Social Commerce : Quand les réseaux sociaux deviennent des acteurs du e-commerce et du paiement intégré

Les moins de 25 ans trouvent leur inspiration sur les réseaux sociaux et y font leur shopping. Facebook et ses concurrents facilitent leur passage à l’acte. Ils proposent aux commerçants d’y tenir boutique (Facebook Shops) et d’y animer des émissions de vente à distance en direct (live shopping). Selon Mark Zuckerberg, le potentiel du Social Commerce est “explosif“. Les solutions de paiement intégrées (comme Facebook Pay) devraient alors se développer.

Par . Publié le 09 mai 2022 à 11h02 - Mis à jour le 09 mai 2022 à 11h16

Avec la génération Z (née entre 1997 et 2010) qui navigue sur les réseaux sociaux pour faire son shopping, les retailers doivent ajouter une corde à leur arc : le Social Commerce. Les formules varient : vitrines nommées « Facebook Shops » sur Facebook, images « shoppables » activant des liens de redirection vers des fiches produits comme sur Instagram, épingles de « produits achetables » sur Pinterest, ou le « #Challenge Plus » sur Tik Tok. Le principe est toutefois le même. Avec le Social Commerce, l’expérience d’achat du consommateur se fait directement sur les plateformes de médias sociaux (Facebook, WeChat, TikTok). 

Les réseaux sociaux se muent en véritables acteurs de l‘e-commerce. Ils proposent un parcours d’achat spécifique qui va jusqu’au panier (« add to cart ») et au règlement de la transaction. Les marchands ne sont pas seulement des retailers, mais aussi des indépendants, des TPE, des marques qui pratiquent le direct-to-consumer. Et les formules de vente sont parfois très novatrices. L’exemple du livestreaming en témoigne. Ces émissions de vente diffusées en direct et animées par des influenceurs, dont la vogue vient de Chine, permettent d’atteindre des taux de conversion de l’ordre de 12 à 14 %, bien supérieurs à ceux de l’e-commerce. Selon Contentsquare, en 2021, le taux moyen de conversion de l’e-commerce, toutes catégories confondues, était de 2,96 % en moyenne et de 6,8 % pour la grande distribution (étude réalisée dans 25 pays).

▶ [Données fournies]
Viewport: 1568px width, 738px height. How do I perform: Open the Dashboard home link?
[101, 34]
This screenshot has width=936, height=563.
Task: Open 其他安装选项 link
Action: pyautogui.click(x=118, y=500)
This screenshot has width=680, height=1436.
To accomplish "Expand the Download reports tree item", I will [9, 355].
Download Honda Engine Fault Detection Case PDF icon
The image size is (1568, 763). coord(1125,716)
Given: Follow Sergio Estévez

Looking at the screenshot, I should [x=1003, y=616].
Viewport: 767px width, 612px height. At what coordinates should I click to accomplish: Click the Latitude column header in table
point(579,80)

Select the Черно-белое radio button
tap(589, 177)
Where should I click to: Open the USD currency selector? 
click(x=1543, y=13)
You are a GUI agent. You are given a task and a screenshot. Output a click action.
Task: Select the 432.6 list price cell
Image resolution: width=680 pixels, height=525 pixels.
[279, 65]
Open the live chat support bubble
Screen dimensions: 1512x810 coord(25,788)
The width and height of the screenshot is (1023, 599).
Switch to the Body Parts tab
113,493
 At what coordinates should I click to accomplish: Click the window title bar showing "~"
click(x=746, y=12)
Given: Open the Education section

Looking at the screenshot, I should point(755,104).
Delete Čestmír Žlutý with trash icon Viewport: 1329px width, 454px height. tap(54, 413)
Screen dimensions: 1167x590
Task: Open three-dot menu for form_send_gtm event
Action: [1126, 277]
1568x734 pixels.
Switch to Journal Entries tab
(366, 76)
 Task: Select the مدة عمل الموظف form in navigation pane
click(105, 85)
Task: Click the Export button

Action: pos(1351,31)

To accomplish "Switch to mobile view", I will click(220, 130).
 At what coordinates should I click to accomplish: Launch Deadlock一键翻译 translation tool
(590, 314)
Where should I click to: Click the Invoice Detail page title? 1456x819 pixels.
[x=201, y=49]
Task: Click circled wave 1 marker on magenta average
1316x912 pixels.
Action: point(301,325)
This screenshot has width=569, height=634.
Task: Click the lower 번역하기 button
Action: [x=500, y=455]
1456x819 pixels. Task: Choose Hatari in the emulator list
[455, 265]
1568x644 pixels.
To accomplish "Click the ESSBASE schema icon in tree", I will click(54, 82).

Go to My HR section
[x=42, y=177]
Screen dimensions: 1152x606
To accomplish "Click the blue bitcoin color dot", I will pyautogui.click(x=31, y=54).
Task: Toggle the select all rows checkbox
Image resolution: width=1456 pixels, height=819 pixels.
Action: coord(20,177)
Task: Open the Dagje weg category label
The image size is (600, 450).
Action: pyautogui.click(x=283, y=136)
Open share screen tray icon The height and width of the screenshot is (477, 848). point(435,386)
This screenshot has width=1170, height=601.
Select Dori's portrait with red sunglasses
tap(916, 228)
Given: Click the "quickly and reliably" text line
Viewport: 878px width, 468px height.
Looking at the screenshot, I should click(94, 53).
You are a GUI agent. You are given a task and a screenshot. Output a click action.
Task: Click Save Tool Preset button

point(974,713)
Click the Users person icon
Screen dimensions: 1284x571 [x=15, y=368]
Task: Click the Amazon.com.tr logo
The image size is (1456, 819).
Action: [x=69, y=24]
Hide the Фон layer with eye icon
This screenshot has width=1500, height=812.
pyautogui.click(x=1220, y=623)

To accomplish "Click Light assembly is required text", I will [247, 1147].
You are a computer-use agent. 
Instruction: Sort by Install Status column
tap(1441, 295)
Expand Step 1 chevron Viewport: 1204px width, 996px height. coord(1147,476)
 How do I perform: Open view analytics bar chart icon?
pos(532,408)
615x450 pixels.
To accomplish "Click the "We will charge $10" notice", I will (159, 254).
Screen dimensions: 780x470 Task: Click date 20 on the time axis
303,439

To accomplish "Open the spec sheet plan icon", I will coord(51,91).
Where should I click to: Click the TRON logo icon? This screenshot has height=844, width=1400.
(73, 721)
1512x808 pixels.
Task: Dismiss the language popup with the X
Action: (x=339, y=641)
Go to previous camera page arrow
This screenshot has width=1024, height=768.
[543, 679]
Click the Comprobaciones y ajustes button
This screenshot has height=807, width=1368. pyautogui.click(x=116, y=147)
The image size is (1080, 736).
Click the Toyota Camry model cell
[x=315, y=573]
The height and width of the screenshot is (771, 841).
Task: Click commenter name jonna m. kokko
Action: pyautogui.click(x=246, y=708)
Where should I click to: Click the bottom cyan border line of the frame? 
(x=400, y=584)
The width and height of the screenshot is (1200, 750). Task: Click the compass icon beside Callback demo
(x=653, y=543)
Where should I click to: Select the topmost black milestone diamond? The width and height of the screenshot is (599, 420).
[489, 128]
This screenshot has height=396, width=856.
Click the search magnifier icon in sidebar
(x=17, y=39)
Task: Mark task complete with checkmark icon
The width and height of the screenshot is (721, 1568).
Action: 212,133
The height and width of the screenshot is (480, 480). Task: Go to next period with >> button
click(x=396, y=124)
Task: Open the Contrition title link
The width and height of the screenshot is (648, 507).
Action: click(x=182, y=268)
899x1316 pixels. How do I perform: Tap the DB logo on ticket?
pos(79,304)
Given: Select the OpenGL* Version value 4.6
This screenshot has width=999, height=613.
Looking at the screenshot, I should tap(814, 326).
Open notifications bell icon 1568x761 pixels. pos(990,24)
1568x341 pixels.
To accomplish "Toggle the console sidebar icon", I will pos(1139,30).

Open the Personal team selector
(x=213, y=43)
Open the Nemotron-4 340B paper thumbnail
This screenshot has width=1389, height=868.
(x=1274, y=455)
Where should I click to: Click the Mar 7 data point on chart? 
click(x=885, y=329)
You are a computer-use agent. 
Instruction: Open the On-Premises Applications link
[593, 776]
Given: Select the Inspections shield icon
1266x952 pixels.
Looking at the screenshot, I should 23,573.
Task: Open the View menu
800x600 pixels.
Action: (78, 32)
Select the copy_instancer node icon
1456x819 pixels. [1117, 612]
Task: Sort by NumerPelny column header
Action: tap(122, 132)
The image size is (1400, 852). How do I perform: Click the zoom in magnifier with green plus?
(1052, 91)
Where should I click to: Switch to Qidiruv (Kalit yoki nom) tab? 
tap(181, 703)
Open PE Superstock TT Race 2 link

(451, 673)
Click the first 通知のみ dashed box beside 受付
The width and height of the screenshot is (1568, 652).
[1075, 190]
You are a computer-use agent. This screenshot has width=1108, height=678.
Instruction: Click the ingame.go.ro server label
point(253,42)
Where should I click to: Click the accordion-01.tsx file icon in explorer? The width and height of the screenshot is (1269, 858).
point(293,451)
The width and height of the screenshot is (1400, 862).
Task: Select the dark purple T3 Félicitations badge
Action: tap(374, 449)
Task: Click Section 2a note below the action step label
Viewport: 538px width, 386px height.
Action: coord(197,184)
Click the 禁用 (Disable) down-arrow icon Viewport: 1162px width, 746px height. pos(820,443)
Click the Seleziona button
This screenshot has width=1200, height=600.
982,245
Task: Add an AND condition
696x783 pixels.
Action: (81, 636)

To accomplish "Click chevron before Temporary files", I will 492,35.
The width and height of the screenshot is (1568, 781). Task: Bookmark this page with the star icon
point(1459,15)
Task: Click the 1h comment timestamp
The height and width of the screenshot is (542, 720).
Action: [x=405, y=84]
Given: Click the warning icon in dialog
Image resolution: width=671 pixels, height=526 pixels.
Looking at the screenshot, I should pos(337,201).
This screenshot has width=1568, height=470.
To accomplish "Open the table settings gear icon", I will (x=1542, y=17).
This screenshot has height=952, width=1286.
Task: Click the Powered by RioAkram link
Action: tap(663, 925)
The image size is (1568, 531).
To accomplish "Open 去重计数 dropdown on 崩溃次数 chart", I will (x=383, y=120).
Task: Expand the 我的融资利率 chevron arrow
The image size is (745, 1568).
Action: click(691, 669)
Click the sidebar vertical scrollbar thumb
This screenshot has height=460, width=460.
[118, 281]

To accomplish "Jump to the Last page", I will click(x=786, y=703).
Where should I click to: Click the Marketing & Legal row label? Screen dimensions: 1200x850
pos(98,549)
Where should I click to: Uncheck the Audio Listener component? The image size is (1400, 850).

▶ [Objectif fixé 1]
Répondez à ces questions sur l'article consacré au social commerce :
(a) Quel adjectif Mark Zuckerberg emploie-t-il pour qualifier le potentiel du Social Commerce ?
(b) Entre quelles années la génération Z est-elle née ?
(c) D'après Contentsquare, quel était en 2021 le taux moyen de conversion de l'e-commerce, toutes catégories confondues ?
▶ [Objectif fixé 2]
Poursuivez l'article sur le social commerce après sa dernière phrase.
Les lignes ne servent à rien pour ce travail.

▶ [Résultat final 1]
(a) Explosif.
(b) Entre 1997 et 2010.
(c) 2,96 %.

▶ [Résultat final 2]
Le Social Commerce s’est offert une place de choix pour de multiples raisons : fluidité du parcours client, rapidité de l’achat à distance, conversations avec les marques via les messageries, inspiration puisée auprès des influenceurs et des pages officielles des marques ou des enseignes… Spécialement en Chine, où l’e-commerce s’est développé en intégrant « nativement » les réseaux sociaux (WeChat, Douyin, TikTok). Les consommateurs chinois se sont massivement convertis aux achats sur mobile, grâce à la super app WeChat (et sa fonctionnalité de paiement WeChatPay) qui permet d’effectuer toutes les étapes du parcours client (découvrir, choisir, payer en ligne) en boucle fermée. En 2021, selon Insider Intelligence, 424,4 millions de Chinois ont acheté pour US$ 351,6 milliards de marchandises sur les réseaux sociaux. Un chiffre dix fois plus important qu’aux Etats-Unis (US$ 36,6 milliards).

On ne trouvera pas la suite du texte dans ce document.